▶ [Check your understanding]
- A) In the Asia-Pacific growth news piece, why does Roache expect the region's economies to be employing as many people and producing as much output by the end of 2021 as they would have without the virus? Answer in one to three sentences.
- B) Carry on the news piece about S&P's Asia-Pacific growth forecast, starting after its last sentence.

▶ [Page extract]
################
KUALA LUMPUR, 6 March 2020 – Growth across Asia-Pacific will slow to 4.0% in 2020, the lowest since the Global Financial Crisis, due to the Covid-19 outbreak, according to S&P Global Ratings.
In a report by S&P titled “COVID-19 Now Threatens More Damage To Asia-Pacific”, they stated that a U-shaped recovery should start later in 2020 but the overall economic damage by then is very likely to reach US$211 billion.
S&P said Asia-Pacific’s outlook has darkened mainly due to the global spread of the new virus.
S&P Asia-Pacific chief economist Shaun Roache said household spending in Japan and Korea are set to weaken further and slower growth in the U.S. and Europe will add to external headwinds.
“China’s return to work is proceeding at a glacial pace as local officials remain cautious about a renewed upturn in infections.”
Shaun Roache, S&P Asia-Pacific chief economist
Roache said the coronavirus epidemic is not expected to inflict permanent damage on the labor force or the capital stock.
He explained that this means the region’s economies should be employing as many people and producing as much output by the end of 2021 as they would have done in the absence of the virus.
“Still, even a U-shaped recovery will mean a regional economic loss of about $211 billion that will weaken balance sheets. Some economic activities will be lost forever, especially for the service sector.”
Roache remarked that this loss will be distributed across the household, non-financial corporate, financial, and sovereign sectors.
The more that governments step in to cushion the blow with public resources, the more the burden will be shifted to the public sector, he stated.
S&P now expects China to grow at just 4.8% in 2020 before rebounding strongly by 6.6% in 2021.
“We make a very important assumption in our China forecast–that the government shows flexibility with the growth target and steps lighter on the stimulus gas pedal compared to past downturns.”
He added that the hardest-hit economies remain Hong Kong, Singapore, and Thailand where people flows and supply chain channels are large.
################
▶ [Data for analysis]
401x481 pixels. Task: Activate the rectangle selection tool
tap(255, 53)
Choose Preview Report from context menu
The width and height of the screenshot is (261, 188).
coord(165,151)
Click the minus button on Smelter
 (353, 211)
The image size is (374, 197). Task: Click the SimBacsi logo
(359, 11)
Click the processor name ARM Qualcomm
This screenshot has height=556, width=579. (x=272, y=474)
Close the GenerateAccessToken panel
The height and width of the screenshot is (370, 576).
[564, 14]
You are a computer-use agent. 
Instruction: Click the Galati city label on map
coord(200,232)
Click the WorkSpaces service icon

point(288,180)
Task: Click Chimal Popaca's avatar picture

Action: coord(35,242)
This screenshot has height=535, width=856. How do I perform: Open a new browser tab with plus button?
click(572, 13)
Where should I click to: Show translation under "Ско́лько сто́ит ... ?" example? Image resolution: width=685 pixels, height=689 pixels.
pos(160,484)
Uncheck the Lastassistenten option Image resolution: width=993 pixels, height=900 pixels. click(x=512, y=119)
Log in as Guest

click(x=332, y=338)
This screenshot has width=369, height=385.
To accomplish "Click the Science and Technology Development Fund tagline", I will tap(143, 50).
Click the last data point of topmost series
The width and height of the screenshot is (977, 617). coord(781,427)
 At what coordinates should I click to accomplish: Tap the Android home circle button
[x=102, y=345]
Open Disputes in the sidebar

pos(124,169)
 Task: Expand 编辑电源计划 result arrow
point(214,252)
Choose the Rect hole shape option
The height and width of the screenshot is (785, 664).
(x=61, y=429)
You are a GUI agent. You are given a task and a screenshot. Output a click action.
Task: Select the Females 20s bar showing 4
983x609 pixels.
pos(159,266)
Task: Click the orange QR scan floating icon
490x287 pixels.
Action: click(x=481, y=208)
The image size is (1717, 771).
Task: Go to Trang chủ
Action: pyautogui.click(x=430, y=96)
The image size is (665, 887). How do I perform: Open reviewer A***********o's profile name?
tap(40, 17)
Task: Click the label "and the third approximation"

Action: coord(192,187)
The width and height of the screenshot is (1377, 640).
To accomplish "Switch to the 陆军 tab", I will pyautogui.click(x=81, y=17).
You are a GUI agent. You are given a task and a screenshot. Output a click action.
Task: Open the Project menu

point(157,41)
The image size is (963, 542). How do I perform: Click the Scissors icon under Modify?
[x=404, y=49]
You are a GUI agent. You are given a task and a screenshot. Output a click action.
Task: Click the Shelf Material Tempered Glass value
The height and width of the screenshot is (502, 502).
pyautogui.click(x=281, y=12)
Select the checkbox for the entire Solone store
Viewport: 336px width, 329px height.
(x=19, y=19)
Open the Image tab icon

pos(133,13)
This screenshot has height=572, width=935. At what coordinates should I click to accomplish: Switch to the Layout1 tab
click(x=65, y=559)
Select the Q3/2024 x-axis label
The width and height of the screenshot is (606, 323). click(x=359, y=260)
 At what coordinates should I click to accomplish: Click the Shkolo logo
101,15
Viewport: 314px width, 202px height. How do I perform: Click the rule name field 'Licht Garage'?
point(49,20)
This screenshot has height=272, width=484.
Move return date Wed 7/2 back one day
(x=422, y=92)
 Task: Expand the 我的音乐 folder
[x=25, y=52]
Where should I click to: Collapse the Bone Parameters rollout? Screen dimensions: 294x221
################
▶ [Results for each task]
- A) Roache expects this because the coronavirus epidemic is not expected to inflict permanent damage on the labor force or the capital stock.

- B)
“It is no surprise that here we also see the most robust fiscal policy response which will cushion the blow but not sharp downturns. We expect Hong Kong’s economy to contract by -0.8% in 2020, Singapore’s to flat line, and Thailand’s expansion to slow to 1.6%,” he said.
S&P said Australia is also quite vulnerable, with growth in 2020 expected to touch 1.2%, by our new forecast, well below trend.
“Australia’s most-disrupted sectors employ a large share of workers which will weaken both the labor market and consumer confidence,” Roache said.
The article said local COVID-19 transmission in Japan and Korea adds a new, highly uncertain dimension to problems in these economies.
S&P said households are likely to respond to a greater risk of infection by avoiding public spaces, which will depress spending on discretionary goods and services.
“In Japan and Korea, we estimate that discretionary consumption accounts for about 25% of GDP. We now anticipate Japan’s economy will contract -0.4% and Korea’s growth to slow to 1.1%.”
Meanwhile, Asia’s emerging markets such as Indonesia, Malaysia, the Philippines, and India appear somewhat insulated, with less exposure to China and global supply chains.
Roache said however that the outlook could actually get worse very quickly for two possible reasons. If low reported cases are due, in part, to minimal testing, then the viral spread is still possible and could overwhelm weak healthcare infrastructure which will ultimately affect financial conditions to become tighten quickly.